**EXERCISE REQUIREMENTS**
With no line left out, restate the data word for word.

Dataset entries

--------------------

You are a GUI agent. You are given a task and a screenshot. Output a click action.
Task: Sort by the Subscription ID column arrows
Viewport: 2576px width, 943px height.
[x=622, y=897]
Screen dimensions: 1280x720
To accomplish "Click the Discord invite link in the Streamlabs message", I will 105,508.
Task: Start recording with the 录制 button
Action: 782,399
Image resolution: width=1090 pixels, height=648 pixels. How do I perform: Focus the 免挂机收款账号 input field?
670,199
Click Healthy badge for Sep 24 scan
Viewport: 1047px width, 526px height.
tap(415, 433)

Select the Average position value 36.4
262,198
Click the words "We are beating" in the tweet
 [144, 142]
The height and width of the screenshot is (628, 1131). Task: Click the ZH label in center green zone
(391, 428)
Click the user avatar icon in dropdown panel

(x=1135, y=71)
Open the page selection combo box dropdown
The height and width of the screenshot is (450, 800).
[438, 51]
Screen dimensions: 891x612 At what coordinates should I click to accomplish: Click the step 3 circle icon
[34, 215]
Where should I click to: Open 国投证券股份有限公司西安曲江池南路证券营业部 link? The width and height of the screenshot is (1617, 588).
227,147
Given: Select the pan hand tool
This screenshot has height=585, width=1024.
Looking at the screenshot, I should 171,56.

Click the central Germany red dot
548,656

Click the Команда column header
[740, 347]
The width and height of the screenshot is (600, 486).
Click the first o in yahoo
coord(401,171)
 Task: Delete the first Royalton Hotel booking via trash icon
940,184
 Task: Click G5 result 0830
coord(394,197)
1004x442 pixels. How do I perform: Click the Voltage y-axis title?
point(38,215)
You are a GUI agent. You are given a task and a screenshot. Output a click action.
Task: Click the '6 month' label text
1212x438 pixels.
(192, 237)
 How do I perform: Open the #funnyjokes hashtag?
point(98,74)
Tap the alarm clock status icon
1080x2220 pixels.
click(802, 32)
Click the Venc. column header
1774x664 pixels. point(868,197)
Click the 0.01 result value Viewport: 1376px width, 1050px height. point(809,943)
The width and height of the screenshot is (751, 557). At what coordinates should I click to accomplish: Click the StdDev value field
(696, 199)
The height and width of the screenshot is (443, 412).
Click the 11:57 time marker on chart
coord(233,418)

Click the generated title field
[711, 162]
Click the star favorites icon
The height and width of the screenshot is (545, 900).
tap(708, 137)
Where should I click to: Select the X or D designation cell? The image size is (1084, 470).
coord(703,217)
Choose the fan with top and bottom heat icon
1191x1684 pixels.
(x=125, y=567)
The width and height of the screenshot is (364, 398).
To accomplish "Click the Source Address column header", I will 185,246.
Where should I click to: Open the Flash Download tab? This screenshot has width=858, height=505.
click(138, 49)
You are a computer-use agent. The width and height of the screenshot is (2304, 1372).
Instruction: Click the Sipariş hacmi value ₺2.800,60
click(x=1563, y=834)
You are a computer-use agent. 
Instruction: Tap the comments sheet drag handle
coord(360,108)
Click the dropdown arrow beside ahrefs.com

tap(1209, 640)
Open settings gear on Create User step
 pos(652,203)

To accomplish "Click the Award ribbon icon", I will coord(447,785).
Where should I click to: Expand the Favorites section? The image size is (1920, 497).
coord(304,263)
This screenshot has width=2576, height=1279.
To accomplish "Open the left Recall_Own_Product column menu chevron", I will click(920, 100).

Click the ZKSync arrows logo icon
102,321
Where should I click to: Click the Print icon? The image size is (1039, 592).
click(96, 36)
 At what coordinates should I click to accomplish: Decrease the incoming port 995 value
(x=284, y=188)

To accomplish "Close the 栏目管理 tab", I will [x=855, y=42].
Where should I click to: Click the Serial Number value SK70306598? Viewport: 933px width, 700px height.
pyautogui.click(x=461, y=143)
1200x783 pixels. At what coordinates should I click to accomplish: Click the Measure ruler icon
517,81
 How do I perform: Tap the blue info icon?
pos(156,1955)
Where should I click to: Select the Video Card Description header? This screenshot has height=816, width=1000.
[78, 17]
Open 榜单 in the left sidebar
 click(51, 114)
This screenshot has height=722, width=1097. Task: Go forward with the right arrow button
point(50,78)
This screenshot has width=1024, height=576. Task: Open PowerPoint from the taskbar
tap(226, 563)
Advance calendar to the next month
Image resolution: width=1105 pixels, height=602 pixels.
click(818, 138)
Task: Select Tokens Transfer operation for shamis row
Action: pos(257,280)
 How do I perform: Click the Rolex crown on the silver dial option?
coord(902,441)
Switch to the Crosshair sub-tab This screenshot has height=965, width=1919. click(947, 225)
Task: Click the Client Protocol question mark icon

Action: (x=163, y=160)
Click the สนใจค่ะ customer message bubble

--------------------

**THE ANSWER**
You are a GUI agent. You are given a task and a screenshot. Output a click action.
Task: Sort by the Subscription ID column arrows
Viewport: 2576px width, 943px height.
[x=622, y=897]
Screen dimensions: 1280x720
To accomplish "Click the Discord invite link in the Streamlabs message", I will 105,508.
Task: Start recording with the 录制 button
Action: 782,399
Image resolution: width=1090 pixels, height=648 pixels. How do I perform: Focus the 免挂机收款账号 input field?
670,199
Click Healthy badge for Sep 24 scan
Viewport: 1047px width, 526px height.
tap(415, 433)

Select the Average position value 36.4
262,198
Click the words "We are beating" in the tweet
 [144, 142]
The height and width of the screenshot is (628, 1131). Task: Click the ZH label in center green zone
(391, 428)
Click the user avatar icon in dropdown panel

(x=1135, y=71)
Open the page selection combo box dropdown
The height and width of the screenshot is (450, 800).
[438, 51]
Screen dimensions: 891x612 At what coordinates should I click to accomplish: Click the step 3 circle icon
[34, 215]
Where should I click to: Open 国投证券股份有限公司西安曲江池南路证券营业部 link? The width and height of the screenshot is (1617, 588).
227,147
Given: Select the pan hand tool
This screenshot has height=585, width=1024.
Looking at the screenshot, I should 171,56.

Click the central Germany red dot
548,656

Click the Команда column header
[740, 347]
The width and height of the screenshot is (600, 486).
Click the first o in yahoo
coord(401,171)
 Task: Delete the first Royalton Hotel booking via trash icon
940,184
 Task: Click G5 result 0830
coord(394,197)
1004x442 pixels. How do I perform: Click the Voltage y-axis title?
point(38,215)
You are a GUI agent. You are given a task and a screenshot. Output a click action.
Task: Click the '6 month' label text
1212x438 pixels.
(192, 237)
 How do I perform: Open the #funnyjokes hashtag?
point(98,74)
Tap the alarm clock status icon
1080x2220 pixels.
click(802, 32)
Click the Venc. column header
1774x664 pixels. point(868,197)
Click the 0.01 result value Viewport: 1376px width, 1050px height. point(809,943)
The width and height of the screenshot is (751, 557). At what coordinates should I click to accomplish: Click the StdDev value field
(696, 199)
The height and width of the screenshot is (443, 412).
Click the 11:57 time marker on chart
coord(233,418)

Click the generated title field
[711, 162]
Click the star favorites icon
The height and width of the screenshot is (545, 900).
tap(708, 137)
Where should I click to: Select the X or D designation cell? The image size is (1084, 470).
coord(703,217)
Choose the fan with top and bottom heat icon
1191x1684 pixels.
(x=125, y=567)
The width and height of the screenshot is (364, 398).
To accomplish "Click the Source Address column header", I will 185,246.
Where should I click to: Open the Flash Download tab? This screenshot has width=858, height=505.
click(138, 49)
You are a computer-use agent. The width and height of the screenshot is (2304, 1372).
Instruction: Click the Sipariş hacmi value ₺2.800,60
click(x=1563, y=834)
You are a computer-use agent. 
Instruction: Tap the comments sheet drag handle
coord(360,108)
Click the dropdown arrow beside ahrefs.com

tap(1209, 640)
Open settings gear on Create User step
 pos(652,203)

To accomplish "Click the Award ribbon icon", I will coord(447,785).
Where should I click to: Expand the Favorites section? The image size is (1920, 497).
coord(304,263)
This screenshot has width=2576, height=1279.
To accomplish "Open the left Recall_Own_Product column menu chevron", I will click(920, 100).

Click the ZKSync arrows logo icon
102,321
Where should I click to: Click the Print icon? The image size is (1039, 592).
click(96, 36)
 At what coordinates should I click to accomplish: Decrease the incoming port 995 value
(x=284, y=188)

To accomplish "Close the 栏目管理 tab", I will [x=855, y=42].
Where should I click to: Click the Serial Number value SK70306598? Viewport: 933px width, 700px height.
pyautogui.click(x=461, y=143)
1200x783 pixels. At what coordinates should I click to accomplish: Click the Measure ruler icon
517,81
 How do I perform: Tap the blue info icon?
pos(156,1955)
Where should I click to: Select the Video Card Description header? This screenshot has height=816, width=1000.
[78, 17]
Open 榜单 in the left sidebar
 click(51, 114)
This screenshot has height=722, width=1097. Task: Go forward with the right arrow button
point(50,78)
This screenshot has width=1024, height=576. Task: Open PowerPoint from the taskbar
tap(226, 563)
Advance calendar to the next month
Image resolution: width=1105 pixels, height=602 pixels.
click(818, 138)
Task: Select Tokens Transfer operation for shamis row
Action: pos(257,280)
 How do I perform: Click the Rolex crown on the silver dial option?
coord(902,441)
Switch to the Crosshair sub-tab This screenshot has height=965, width=1919. click(947, 225)
Task: Click the Client Protocol question mark icon

Action: (x=163, y=160)
Click the สนใจค่ะ customer message bubble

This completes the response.